Even if the narrator means 3.14159, that's not that impressive because Pi or very similar concepts to it have been used for centuries--confirmed records of it in ancient China and, yes, Egypt, date back at least as far as 1850 B.C. So am I supposed to be surprised that a white guy discovered a concept in the 15th Century that even Archimedes had used and, coincidentally, is the height and width of a pyramid divided?

Also, you'll be amazed to discover that the height/width division does not equal 3.14 at all. It seems that all the facts presented in this documentary could only have passed the smell test in an age before Google. Mere coincidence?!

The film goes on to talk about actual history, including burial chambers that were painted by sunlight through the use of mirrors to reflect light deep into tunnels. But then it gets stupid again, by advising that the mummification process was thought to be a religious ritual until it was recently discovered to be Egyptians unsuccessfully attempting to recreate a physical preservation method used by their alien visitors.

And by discovered, the narrator means that someone pulled that "fact" out of their ass.

Seriously, if ancient Egyptians were supposedly imitating the process of preserving a body for later revivification--as the narrator is suggesting--then their alien visitors didn't bother to explain to them that you need your brain and internal organs in order to come back to life. One of the frst steps of mummification, remember, was pulling the brain out through the nose with a hook and then discarding it. Implying this was the Egyptians poor imitating advance alien visitors is pretty insulting, on several levels.
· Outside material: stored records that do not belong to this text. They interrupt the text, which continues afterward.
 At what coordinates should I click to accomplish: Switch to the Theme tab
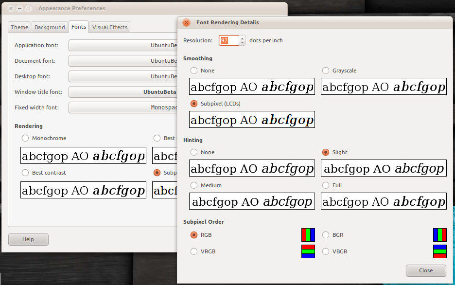19,27
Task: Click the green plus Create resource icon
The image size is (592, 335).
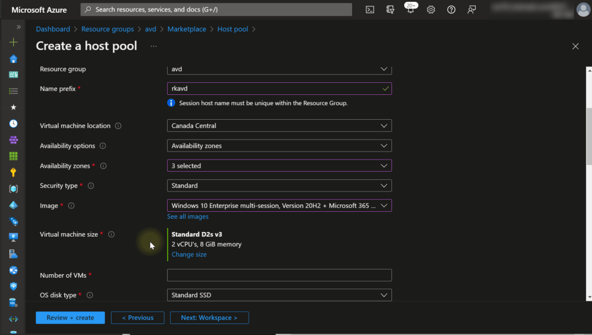Action: [x=13, y=42]
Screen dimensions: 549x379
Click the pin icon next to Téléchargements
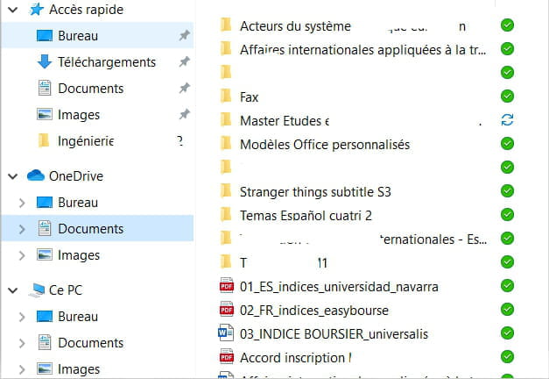pyautogui.click(x=183, y=62)
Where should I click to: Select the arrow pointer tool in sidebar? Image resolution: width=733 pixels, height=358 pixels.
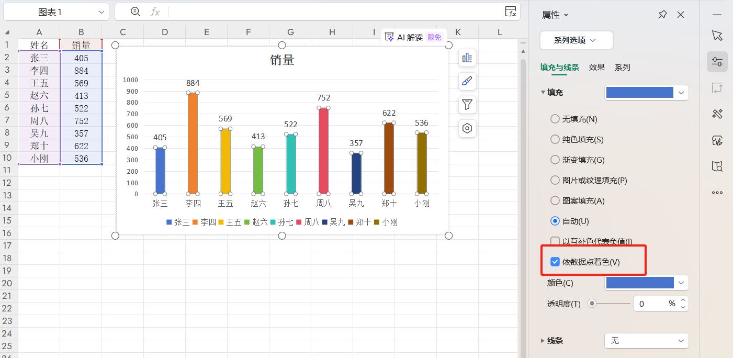(717, 35)
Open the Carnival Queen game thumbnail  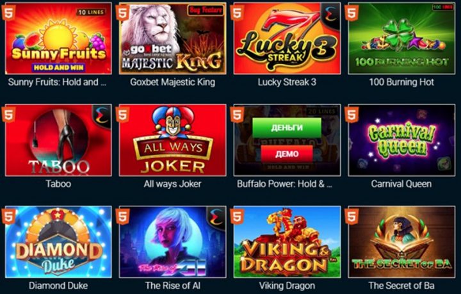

The film then talks of various structures that could not have been moved by ancient Egyptians because in the 20th Century it took modern man 3 years to move them when they had to be relocated for the construction of a dam. I guess it's impossible that the Egyptians could have just simply taken longer? Also, if you take a shot every time the narrator says, "No one knows how," in this sequence, you would probably be pretty buzzed before the film gets bored of Egypt and moves on to Greece.

However, rather than wondering how the Greeks built their buildings, the narrator observes that the buildings were built on top of an even more ancient terrace. So, naturally, this terrace was the landing pad for spacecraft. Because of course it was.

The film drifts over to Djanet in Algeria to some cave paintings that the narrator insists are aliens. The music drops the harpsichord it's been tinkling on since Greece so someone can slow jam the main line of "Telstar" on an electric guitar. This does not convince me that I am seeing aliens and spaceships, especially since one drawing is clearly a stylized snail. Even the narrator admits there are other explanations, as if that makes his argument stronger.

There are much talk of cave paintings that "clearly" show astronauts, which just makes me wonder why the filmmakers are so convinced that ancient astronauts would look so much like modern ones? Why are we assuming that they would have the exact same configurations of legs, arms, and heads that humans do? What if the aliens were giant tardigrades?

Hey, look, an astronaut!
Then the narrator gives up doing his job, which is speaking, when we next see an ancient ruin in Zimbabwe where he trails off in the middle of what is clearly a "Was it thing A, thing B, or thing C?" line in a such a way that leaves you waiting for the "or thing C" that won't be coming. Also, clearly aliens built that ruin because no human could stack bricks like that.

Next up, it's time for the Aztecs to get their intelligence insulted as the narrator ponders if they had extraterrestrial help in creating their damn calendar. Seriously, you may have picked up on it by now, but this film's thesis is literally "if I don't completely understand it, that means aliens did it." Pretty ironic given that they're suggesting Earthly religions are all cargo cults, but their evidence is just as baseless as "if I don't completely understand it, God did it."

Next, the narrator tells us the pyramids of Mexico were clearly influenced by the intervention of Quetzalcoatl, whom the narrator describes as a light-skinned bearded man (of course) from the stars who taught the Aztecs everything they knew about anything of value before returning to the stars after promising to return one day. Never mind that, in many myths--Quetzalcoatl being one of those Gods who really got around--he killed himself, usually for the betterment of humanity. The narrator mentions the fact that Quetzalcoatl is always portrayed as a feathered serpent but does not offer any bullshit explanation for this. Sadly, I doubt this means the film is suggesting an actual feathered serpent came down from the stars to aid humanity.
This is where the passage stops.